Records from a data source
• • • • •

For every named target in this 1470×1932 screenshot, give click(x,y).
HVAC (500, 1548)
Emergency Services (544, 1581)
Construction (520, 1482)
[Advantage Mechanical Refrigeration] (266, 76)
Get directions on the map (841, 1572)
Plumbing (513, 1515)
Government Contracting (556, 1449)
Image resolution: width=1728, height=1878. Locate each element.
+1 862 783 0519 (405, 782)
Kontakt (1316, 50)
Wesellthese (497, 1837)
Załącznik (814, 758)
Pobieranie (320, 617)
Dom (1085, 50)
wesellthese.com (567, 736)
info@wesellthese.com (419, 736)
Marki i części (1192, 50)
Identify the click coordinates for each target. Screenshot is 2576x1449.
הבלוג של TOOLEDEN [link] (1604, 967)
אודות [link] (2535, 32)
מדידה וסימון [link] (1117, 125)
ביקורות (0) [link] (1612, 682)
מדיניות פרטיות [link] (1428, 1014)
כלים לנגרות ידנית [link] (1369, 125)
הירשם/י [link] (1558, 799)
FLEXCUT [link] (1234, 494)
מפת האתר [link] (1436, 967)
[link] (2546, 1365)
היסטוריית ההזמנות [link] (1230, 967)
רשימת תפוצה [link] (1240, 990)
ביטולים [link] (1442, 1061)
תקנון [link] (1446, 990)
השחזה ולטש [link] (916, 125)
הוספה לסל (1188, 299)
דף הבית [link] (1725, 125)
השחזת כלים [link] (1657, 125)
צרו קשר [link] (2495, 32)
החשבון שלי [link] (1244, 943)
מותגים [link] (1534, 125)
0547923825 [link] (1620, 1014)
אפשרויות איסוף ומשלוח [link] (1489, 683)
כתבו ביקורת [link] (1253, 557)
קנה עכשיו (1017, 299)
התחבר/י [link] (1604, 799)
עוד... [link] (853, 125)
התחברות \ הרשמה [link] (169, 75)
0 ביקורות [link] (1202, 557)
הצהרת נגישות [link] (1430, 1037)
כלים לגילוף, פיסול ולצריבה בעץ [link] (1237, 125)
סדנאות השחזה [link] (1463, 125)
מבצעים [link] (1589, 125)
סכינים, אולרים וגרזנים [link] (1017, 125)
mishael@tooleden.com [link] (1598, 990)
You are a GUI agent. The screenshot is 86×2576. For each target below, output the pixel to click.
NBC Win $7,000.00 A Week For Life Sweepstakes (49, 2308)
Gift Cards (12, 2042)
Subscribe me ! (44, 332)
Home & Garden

• • • • •

* **What to work on**
Produce a word-for-word copy of all the entries above.

* **Task output**
For every named target in this 1470×1932 screenshot, give click(x,y).
HVAC (500, 1548)
Emergency Services (544, 1581)
Construction (520, 1482)
[Advantage Mechanical Refrigeration] (266, 76)
Get directions on the map (841, 1572)
Plumbing (513, 1515)
Government Contracting (556, 1449)
Image resolution: width=1728, height=1878. Locate each element.
+1 862 783 0519 (405, 782)
Kontakt (1316, 50)
Wesellthese (497, 1837)
Załącznik (814, 758)
Pobieranie (320, 617)
Dom (1085, 50)
wesellthese.com (567, 736)
info@wesellthese.com (419, 736)
Marki i części (1192, 50)
Identify the click coordinates for each target. Screenshot is 2576x1449.
הבלוג של TOOLEDEN [link] (1604, 967)
אודות [link] (2535, 32)
מדידה וסימון [link] (1117, 125)
ביקורות (0) [link] (1612, 682)
מדיניות פרטיות [link] (1428, 1014)
כלים לנגרות ידנית [link] (1369, 125)
הירשם/י [link] (1558, 799)
FLEXCUT [link] (1234, 494)
מפת האתר [link] (1436, 967)
[link] (2546, 1365)
היסטוריית ההזמנות [link] (1230, 967)
רשימת תפוצה [link] (1240, 990)
ביטולים [link] (1442, 1061)
תקנון [link] (1446, 990)
השחזה ולטש [link] (916, 125)
הוספה לסל (1188, 299)
דף הבית [link] (1725, 125)
השחזת כלים [link] (1657, 125)
צרו קשר [link] (2495, 32)
החשבון שלי [link] (1244, 943)
מותגים [link] (1534, 125)
0547923825 [link] (1620, 1014)
אפשרויות איסוף ומשלוח [link] (1489, 683)
כתבו ביקורת [link] (1253, 557)
קנה עכשיו (1017, 299)
התחבר/י [link] (1604, 799)
עוד... [link] (853, 125)
התחברות \ הרשמה [link] (169, 75)
0 ביקורות [link] (1202, 557)
הצהרת נגישות [link] (1430, 1037)
כלים לגילוף, פיסול ולצריבה בעץ [link] (1237, 125)
סדנאות השחזה [link] (1463, 125)
מבצעים [link] (1589, 125)
סכינים, אולרים וגרזנים [link] (1017, 125)
mishael@tooleden.com [link] (1598, 990)
You are a GUI agent. The screenshot is 86×2576. For each target below, output the pixel to click.
NBC Win $7,000.00 A Week For Life Sweepstakes (49, 2308)
Gift Cards (12, 2042)
Subscribe me ! (44, 332)
Home & Garden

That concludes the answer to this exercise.